While the first three novels of Rudolph Wurlitzer certainly express the sensibility of the 1960s—specifically the late 60s, when the more insouciant rebelliousness characterizing much of the initial cultural ferment of the period began to curdle, congealing into less equivocal forms of disaffection and alienation—it is not as clear that his fiction should be identified as "postmodern," along with the first wave of postmodernists that include Donald Barthelme, John Barth, and Robert Coover. Surely NogFlats, and Quake are "experimental" by anyone's definition of the term as it applies to adventurous fiction, but where there is a kind of exuberance, and obvious delight in the sheer possibilities of the imagination in the work of these other writers, in Wurlitzer's books energy has been dissipated, the abundance and vitality of language we find in the earlier writers reduced to a kind of exhaustion even Barth, in his influential essay, "The Literature of Exhaustion, could not have anticipated, one that doesn't merely acknowledge the "used-upness" of fictional form but seems to question the capability of language itself to adequately communicate human experience.

Although human experience as depicted in these three novels has also been reduced to the point that there may not be much to communicate. The narrators struggle to account for their own inertia and diminished sense of identity—one could say that in both Nog and Flats we never quite know for sure who our protagonist, the "character" ostensibly attached to the first-person narrative voice, actually is (and finally neither does he)—ultimately offering us a narrative of their own psychological displacement in the guise of "events" they purport to relate. "Experience" consists of the immediate objects of the narrator's consciousness—or at least the verbal articulation of his nominal awareness—which the narrator presents to us as if attempting to stave off the complete dissolution of self, represented at least by a lingering stream of words. By the end of Nog, this is barely working:

I'm out of the bed. I put one foot in front of the other until I reached the door. I touched the knob. But I still have the bag. What I should have done was get rid of the black bag, what I am beginning to remember was that I did get rid of the black bag. I put it under the bunk. I remember something like that. There was a black bag, although I know too that nothing happened and I haven't traveled around with a black bag. I touched the knob again. There was a quickness, certainly, as if I were about to be sure of something. But it's out of my depth to know what has happened, to touch a doorknob and make a report. I'm not up to that. There have been events, of a sort, and they have occurred quickly, one after the other. . . .

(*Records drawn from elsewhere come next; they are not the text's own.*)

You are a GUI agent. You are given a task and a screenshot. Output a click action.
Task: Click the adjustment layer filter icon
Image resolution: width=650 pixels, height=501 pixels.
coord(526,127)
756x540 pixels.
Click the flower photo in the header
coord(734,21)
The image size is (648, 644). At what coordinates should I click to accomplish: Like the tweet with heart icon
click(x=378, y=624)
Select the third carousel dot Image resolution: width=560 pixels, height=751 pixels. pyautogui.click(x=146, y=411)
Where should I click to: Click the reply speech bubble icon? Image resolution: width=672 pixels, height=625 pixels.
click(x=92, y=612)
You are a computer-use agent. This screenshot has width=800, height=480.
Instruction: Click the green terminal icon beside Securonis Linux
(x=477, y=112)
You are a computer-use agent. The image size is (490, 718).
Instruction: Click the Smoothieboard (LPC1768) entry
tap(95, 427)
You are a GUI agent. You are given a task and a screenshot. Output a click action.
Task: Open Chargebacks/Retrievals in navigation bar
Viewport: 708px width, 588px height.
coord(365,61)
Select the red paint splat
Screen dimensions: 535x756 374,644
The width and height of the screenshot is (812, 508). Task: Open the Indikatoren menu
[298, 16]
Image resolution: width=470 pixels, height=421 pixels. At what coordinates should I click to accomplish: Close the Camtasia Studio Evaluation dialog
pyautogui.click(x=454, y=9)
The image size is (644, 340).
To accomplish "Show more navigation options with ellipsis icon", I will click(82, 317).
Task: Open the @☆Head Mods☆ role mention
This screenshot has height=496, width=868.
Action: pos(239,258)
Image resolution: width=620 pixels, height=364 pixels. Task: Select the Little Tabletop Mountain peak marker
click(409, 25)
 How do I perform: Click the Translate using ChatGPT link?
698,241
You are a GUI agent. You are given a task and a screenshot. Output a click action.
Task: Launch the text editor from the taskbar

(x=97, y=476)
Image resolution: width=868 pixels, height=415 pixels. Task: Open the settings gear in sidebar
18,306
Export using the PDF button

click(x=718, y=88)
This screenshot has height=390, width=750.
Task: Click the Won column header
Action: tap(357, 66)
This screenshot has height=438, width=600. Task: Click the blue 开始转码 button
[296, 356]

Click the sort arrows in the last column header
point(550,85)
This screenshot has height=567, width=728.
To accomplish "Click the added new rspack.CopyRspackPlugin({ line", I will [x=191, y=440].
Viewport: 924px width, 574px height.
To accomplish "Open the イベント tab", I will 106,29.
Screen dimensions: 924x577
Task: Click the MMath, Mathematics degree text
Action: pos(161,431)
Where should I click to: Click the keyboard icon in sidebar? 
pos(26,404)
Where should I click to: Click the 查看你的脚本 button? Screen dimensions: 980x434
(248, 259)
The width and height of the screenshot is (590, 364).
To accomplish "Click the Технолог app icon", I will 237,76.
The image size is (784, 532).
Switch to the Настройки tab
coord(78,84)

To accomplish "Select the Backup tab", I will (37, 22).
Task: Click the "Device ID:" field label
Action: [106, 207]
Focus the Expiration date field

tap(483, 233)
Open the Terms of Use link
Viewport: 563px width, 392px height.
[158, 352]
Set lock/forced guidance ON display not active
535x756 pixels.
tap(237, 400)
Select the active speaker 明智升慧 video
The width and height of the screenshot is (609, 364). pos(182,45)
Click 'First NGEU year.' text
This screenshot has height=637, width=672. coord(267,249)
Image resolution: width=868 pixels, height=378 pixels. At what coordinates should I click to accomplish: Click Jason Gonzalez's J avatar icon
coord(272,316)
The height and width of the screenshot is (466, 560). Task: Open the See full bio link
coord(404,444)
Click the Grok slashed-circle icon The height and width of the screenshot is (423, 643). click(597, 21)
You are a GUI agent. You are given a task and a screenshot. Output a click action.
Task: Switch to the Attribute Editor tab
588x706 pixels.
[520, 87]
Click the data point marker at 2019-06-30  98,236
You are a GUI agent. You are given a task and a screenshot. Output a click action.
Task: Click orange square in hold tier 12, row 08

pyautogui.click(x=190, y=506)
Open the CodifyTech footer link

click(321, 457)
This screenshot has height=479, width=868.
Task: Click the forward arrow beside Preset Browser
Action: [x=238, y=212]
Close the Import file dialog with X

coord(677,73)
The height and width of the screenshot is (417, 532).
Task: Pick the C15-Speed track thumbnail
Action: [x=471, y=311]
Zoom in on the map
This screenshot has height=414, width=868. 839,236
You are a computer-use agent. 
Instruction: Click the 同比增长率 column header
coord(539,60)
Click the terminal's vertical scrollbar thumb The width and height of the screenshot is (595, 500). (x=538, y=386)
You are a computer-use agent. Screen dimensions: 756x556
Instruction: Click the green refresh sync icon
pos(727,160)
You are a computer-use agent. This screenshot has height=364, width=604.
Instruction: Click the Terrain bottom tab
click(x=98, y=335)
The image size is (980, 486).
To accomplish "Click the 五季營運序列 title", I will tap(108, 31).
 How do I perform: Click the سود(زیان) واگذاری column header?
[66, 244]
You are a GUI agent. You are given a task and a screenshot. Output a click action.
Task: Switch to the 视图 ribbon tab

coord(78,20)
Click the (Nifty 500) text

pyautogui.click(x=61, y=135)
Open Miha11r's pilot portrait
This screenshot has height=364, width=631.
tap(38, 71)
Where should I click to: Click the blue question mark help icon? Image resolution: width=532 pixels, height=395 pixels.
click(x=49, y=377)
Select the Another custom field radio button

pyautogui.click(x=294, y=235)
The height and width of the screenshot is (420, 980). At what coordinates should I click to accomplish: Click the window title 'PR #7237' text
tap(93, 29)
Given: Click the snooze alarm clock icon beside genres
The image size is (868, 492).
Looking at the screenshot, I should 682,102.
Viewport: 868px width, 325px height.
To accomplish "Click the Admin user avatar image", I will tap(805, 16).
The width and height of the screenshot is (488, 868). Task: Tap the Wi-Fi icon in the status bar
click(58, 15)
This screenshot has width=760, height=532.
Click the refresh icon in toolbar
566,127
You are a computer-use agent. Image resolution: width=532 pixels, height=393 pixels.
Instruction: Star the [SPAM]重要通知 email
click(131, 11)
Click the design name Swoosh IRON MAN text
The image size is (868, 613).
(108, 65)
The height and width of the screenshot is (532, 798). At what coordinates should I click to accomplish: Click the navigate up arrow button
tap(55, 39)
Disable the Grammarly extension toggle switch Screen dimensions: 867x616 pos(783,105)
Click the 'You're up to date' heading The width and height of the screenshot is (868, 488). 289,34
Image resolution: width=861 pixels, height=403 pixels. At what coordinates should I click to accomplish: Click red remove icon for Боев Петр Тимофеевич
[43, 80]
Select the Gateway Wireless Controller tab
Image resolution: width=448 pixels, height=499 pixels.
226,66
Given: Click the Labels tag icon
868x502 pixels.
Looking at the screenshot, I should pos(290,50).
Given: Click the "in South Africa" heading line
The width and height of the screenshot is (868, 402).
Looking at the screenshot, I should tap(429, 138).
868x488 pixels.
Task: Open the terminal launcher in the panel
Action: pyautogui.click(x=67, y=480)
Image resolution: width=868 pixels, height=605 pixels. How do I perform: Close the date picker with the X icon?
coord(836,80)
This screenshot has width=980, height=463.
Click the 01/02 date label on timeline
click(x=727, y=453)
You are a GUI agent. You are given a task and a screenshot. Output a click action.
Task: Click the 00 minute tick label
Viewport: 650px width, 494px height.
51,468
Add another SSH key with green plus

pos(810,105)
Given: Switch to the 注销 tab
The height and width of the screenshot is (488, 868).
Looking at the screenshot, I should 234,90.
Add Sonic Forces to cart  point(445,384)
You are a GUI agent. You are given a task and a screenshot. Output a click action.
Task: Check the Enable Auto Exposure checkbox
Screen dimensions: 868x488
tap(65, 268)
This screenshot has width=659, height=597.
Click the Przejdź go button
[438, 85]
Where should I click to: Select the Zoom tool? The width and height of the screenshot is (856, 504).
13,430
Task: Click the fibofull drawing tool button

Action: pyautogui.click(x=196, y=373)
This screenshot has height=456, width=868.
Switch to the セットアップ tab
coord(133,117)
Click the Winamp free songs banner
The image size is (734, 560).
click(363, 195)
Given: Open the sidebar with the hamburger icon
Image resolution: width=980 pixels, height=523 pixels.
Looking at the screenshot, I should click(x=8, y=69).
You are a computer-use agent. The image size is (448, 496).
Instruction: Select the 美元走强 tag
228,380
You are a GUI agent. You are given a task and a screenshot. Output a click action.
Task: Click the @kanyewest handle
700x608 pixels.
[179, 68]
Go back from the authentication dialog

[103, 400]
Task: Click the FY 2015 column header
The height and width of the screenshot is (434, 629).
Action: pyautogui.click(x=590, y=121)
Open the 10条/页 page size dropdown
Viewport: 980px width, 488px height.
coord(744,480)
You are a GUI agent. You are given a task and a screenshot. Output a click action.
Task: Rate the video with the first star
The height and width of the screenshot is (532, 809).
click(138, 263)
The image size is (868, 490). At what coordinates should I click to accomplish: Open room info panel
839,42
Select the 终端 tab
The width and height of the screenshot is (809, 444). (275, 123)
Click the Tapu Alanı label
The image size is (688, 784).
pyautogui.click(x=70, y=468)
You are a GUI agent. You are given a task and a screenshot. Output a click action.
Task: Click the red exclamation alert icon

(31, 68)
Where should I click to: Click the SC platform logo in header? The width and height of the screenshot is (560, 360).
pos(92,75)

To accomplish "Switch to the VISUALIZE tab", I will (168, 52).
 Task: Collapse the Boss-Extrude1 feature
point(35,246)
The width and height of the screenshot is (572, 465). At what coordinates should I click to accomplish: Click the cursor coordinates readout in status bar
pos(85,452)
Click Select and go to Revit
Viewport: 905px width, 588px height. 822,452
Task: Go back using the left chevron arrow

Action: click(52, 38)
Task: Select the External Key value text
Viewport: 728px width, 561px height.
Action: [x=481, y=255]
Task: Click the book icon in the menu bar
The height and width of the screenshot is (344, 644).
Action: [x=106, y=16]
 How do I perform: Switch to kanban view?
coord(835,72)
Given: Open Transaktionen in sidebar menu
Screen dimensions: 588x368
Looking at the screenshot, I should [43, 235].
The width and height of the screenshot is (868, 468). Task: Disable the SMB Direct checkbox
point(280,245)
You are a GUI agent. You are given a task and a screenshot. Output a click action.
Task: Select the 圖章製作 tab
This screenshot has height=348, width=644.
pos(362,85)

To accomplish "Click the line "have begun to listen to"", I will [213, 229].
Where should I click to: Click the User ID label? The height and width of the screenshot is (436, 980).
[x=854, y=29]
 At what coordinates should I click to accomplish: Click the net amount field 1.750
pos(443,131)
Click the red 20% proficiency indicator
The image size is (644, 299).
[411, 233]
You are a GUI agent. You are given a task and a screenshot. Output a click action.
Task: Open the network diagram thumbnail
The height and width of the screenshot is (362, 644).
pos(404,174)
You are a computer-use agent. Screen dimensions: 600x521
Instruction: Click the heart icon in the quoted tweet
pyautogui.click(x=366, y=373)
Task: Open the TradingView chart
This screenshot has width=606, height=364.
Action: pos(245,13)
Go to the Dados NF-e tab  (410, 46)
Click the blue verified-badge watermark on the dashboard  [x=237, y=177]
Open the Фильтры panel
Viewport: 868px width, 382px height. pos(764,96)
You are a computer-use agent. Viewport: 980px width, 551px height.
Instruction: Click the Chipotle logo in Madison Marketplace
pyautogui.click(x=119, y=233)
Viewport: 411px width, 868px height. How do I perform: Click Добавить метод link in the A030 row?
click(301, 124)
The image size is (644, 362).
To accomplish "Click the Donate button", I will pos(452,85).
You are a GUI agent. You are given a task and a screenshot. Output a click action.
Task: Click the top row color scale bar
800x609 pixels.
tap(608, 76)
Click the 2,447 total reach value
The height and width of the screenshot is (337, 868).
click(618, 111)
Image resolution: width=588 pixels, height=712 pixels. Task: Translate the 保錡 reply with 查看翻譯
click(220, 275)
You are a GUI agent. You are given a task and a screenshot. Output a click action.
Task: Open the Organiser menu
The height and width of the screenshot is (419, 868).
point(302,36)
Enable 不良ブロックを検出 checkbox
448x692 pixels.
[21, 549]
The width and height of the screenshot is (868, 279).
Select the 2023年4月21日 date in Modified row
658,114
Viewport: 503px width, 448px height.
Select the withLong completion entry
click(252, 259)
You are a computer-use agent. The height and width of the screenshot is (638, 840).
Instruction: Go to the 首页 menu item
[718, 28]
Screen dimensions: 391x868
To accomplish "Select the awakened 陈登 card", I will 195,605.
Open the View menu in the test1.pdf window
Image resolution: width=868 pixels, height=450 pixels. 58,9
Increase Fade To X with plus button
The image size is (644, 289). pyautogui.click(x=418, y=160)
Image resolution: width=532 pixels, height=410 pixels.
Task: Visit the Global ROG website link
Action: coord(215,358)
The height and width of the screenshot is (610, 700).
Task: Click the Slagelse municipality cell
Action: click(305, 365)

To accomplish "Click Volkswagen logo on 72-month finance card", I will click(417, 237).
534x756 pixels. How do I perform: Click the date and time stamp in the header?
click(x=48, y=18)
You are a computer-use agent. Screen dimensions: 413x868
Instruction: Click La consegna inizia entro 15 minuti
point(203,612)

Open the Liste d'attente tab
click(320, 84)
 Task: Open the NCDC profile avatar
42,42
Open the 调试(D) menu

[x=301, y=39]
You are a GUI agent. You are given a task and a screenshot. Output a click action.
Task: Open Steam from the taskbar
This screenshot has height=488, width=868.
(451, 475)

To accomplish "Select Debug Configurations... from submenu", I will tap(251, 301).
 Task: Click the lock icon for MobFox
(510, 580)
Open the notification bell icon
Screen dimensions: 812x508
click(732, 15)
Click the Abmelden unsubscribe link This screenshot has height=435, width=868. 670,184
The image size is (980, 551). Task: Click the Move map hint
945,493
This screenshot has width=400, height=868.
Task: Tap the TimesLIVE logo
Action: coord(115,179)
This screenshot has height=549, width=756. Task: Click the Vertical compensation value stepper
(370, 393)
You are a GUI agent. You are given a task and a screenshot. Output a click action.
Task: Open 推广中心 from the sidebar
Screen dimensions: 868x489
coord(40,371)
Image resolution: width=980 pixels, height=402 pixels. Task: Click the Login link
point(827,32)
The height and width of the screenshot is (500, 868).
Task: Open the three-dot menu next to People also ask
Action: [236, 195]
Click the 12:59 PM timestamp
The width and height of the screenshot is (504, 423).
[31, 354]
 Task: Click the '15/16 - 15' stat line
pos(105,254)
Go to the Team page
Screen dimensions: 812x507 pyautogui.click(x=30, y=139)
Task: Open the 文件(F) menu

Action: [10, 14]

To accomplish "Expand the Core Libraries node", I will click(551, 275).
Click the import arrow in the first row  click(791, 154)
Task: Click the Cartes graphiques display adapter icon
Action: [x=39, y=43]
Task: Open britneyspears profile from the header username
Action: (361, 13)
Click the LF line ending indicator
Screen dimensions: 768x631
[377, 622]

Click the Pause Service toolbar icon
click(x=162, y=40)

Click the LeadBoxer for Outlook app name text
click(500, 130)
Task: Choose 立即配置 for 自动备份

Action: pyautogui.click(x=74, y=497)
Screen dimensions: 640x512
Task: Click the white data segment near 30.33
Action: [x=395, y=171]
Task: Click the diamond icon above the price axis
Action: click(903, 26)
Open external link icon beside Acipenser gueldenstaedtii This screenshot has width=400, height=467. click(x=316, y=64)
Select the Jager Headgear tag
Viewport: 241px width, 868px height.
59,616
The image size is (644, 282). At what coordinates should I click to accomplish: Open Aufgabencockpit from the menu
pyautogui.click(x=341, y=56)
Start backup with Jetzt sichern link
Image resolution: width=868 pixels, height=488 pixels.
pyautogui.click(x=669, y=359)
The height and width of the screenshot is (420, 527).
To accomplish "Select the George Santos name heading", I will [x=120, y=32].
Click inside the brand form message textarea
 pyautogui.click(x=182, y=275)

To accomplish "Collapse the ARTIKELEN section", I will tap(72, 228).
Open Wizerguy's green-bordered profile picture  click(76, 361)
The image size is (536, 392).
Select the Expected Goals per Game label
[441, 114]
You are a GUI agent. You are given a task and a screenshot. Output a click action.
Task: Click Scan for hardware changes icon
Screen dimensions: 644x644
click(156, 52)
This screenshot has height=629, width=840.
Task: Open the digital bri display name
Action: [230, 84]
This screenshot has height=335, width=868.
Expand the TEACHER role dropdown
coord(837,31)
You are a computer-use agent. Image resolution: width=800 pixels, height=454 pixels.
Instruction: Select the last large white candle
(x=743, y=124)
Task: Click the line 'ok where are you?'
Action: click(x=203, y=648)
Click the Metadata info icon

The narrator's halting recital and damaged, near-catatonic condition invokes comparison to Beckett, and indeed Wurlitzer's novels, Nog and Flats especially, may be the most conspicuously influenced by Beckett in all of postwar American literature. Like Beckett, Wurlitzer places his characters in situations of extremity, both physical and metaphysical, and depicts their actions in a way that, from their perspective at least, could be regarded as "realistic," once we have conceded the incongruity of the circumstances. If we are less likely to consider the world Wurlitzer evokes as "absurd," it is because the setting, specifically the American West, retains some of its externally recognizable reality, giving Wurlitzer's fiction something of an allegorical overtone: Wurlitzer seems to be portraying not only the existential degradation of his protagonist but the historical and cultural legacy that has made this degradation not just possible but inevitable. The allegorical content is not dramatized explicitly (at least not until Wurlitzer's later novels Slow Fade and The Drop Edge of Yonder), but produced as a kind of background noise, of which the characters themselves are only faintly aware, if at all.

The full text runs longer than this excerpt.